• [Try it]:
Restate the entire listing word for word.

• [Source information]:
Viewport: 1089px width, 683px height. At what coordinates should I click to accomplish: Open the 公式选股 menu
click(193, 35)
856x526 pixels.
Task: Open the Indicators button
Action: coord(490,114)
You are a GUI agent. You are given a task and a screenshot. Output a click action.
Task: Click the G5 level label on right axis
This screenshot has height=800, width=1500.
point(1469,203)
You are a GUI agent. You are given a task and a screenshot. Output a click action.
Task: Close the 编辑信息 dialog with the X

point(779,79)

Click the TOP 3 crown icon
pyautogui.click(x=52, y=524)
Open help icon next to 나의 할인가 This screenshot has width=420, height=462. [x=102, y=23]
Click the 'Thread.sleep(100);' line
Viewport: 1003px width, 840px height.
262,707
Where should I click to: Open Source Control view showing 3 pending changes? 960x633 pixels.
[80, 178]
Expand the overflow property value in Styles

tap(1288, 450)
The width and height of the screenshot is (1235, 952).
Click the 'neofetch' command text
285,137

• [Response to the task]:
Viewport: 1089px width, 683px height. At what coordinates should I click to accomplish: Open the 公式选股 menu
click(193, 35)
856x526 pixels.
Task: Open the Indicators button
Action: coord(490,114)
You are a GUI agent. You are given a task and a screenshot. Output a click action.
Task: Click the G5 level label on right axis
This screenshot has height=800, width=1500.
point(1469,203)
You are a GUI agent. You are given a task and a screenshot. Output a click action.
Task: Close the 编辑信息 dialog with the X

point(779,79)

Click the TOP 3 crown icon
pyautogui.click(x=52, y=524)
Open help icon next to 나의 할인가 This screenshot has width=420, height=462. [x=102, y=23]
Click the 'Thread.sleep(100);' line
Viewport: 1003px width, 840px height.
262,707
Where should I click to: Open Source Control view showing 3 pending changes? 960x633 pixels.
[80, 178]
Expand the overflow property value in Styles

tap(1288, 450)
The width and height of the screenshot is (1235, 952).
Click the 'neofetch' command text
285,137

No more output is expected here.